-- RECORD SET --
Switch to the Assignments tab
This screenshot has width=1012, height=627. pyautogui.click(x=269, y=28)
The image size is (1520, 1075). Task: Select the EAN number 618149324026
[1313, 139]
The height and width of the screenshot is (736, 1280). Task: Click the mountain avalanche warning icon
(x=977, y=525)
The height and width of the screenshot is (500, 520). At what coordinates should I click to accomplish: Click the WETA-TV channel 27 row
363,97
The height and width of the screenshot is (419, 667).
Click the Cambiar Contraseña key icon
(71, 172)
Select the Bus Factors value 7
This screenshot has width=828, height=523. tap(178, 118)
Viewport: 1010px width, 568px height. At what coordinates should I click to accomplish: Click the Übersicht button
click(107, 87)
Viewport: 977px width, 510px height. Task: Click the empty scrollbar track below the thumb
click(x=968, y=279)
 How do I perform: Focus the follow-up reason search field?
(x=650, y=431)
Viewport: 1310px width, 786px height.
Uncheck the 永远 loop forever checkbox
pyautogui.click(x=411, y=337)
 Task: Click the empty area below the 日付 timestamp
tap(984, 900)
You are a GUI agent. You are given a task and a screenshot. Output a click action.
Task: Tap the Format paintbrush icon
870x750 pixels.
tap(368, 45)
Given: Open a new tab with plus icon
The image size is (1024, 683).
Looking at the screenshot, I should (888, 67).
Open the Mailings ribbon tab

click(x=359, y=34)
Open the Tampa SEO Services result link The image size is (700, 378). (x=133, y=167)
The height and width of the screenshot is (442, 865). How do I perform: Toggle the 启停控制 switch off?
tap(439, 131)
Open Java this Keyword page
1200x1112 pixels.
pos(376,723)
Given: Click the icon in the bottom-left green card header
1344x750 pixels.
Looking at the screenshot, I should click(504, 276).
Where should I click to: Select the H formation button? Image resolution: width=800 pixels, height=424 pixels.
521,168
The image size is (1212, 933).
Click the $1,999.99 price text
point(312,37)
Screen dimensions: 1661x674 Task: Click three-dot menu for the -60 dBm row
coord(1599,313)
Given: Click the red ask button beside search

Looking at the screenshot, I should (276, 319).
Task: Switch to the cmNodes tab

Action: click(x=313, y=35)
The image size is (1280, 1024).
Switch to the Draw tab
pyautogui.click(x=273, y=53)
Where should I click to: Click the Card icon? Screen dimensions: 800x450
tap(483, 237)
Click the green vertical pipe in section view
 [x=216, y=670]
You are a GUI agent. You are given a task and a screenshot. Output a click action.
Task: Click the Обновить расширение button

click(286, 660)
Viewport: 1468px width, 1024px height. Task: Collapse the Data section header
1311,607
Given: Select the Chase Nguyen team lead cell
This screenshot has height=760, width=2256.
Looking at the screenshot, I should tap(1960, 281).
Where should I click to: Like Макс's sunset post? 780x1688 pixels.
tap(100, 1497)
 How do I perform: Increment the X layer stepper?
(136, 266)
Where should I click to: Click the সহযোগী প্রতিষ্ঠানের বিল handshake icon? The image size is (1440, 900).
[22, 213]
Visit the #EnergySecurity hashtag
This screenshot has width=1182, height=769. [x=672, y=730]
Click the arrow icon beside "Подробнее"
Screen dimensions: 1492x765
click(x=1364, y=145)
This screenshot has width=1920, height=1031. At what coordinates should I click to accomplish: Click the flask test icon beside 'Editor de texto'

-- WHAT THIS TASK INVOLVES --
Print all of the lines above so that each one matches its original exactly.

-- WRITTEN RESPONSE --
Switch to the Assignments tab
This screenshot has width=1012, height=627. pyautogui.click(x=269, y=28)
The image size is (1520, 1075). Task: Select the EAN number 618149324026
[1313, 139]
The height and width of the screenshot is (736, 1280). Task: Click the mountain avalanche warning icon
(x=977, y=525)
The height and width of the screenshot is (500, 520). At what coordinates should I click to accomplish: Click the WETA-TV channel 27 row
363,97
The height and width of the screenshot is (419, 667).
Click the Cambiar Contraseña key icon
(71, 172)
Select the Bus Factors value 7
This screenshot has width=828, height=523. tap(178, 118)
Viewport: 1010px width, 568px height. At what coordinates should I click to accomplish: Click the Übersicht button
click(107, 87)
Viewport: 977px width, 510px height. Task: Click the empty scrollbar track below the thumb
click(x=968, y=279)
 How do I perform: Focus the follow-up reason search field?
(x=650, y=431)
Viewport: 1310px width, 786px height.
Uncheck the 永远 loop forever checkbox
pyautogui.click(x=411, y=337)
 Task: Click the empty area below the 日付 timestamp
tap(984, 900)
You are a GUI agent. You are given a task and a screenshot. Output a click action.
Task: Tap the Format paintbrush icon
870x750 pixels.
tap(368, 45)
Given: Open a new tab with plus icon
The image size is (1024, 683).
Looking at the screenshot, I should (888, 67).
Open the Mailings ribbon tab

click(x=359, y=34)
Open the Tampa SEO Services result link The image size is (700, 378). (x=133, y=167)
The height and width of the screenshot is (442, 865). How do I perform: Toggle the 启停控制 switch off?
tap(439, 131)
Open Java this Keyword page
1200x1112 pixels.
pos(376,723)
Given: Click the icon in the bottom-left green card header
1344x750 pixels.
Looking at the screenshot, I should click(504, 276).
Where should I click to: Select the H formation button? Image resolution: width=800 pixels, height=424 pixels.
521,168
The image size is (1212, 933).
Click the $1,999.99 price text
point(312,37)
Screen dimensions: 1661x674 Task: Click three-dot menu for the -60 dBm row
coord(1599,313)
Given: Click the red ask button beside search

Looking at the screenshot, I should (276, 319).
Task: Switch to the cmNodes tab

Action: click(x=313, y=35)
The image size is (1280, 1024).
Switch to the Draw tab
pyautogui.click(x=273, y=53)
Where should I click to: Click the Card icon? Screen dimensions: 800x450
tap(483, 237)
Click the green vertical pipe in section view
 [x=216, y=670]
You are a GUI agent. You are given a task and a screenshot. Output a click action.
Task: Click the Обновить расширение button

click(286, 660)
Viewport: 1468px width, 1024px height. Task: Collapse the Data section header
1311,607
Given: Select the Chase Nguyen team lead cell
This screenshot has height=760, width=2256.
Looking at the screenshot, I should tap(1960, 281).
Where should I click to: Like Макс's sunset post? 780x1688 pixels.
tap(100, 1497)
 How do I perform: Increment the X layer stepper?
(136, 266)
Where should I click to: Click the সহযোগী প্রতিষ্ঠানের বিল handshake icon? The image size is (1440, 900).
[22, 213]
Visit the #EnergySecurity hashtag
This screenshot has width=1182, height=769. [x=672, y=730]
Click the arrow icon beside "Подробнее"
Screen dimensions: 1492x765
click(x=1364, y=145)
This screenshot has width=1920, height=1031. At what coordinates should I click to accomplish: Click the flask test icon beside 'Editor de texto'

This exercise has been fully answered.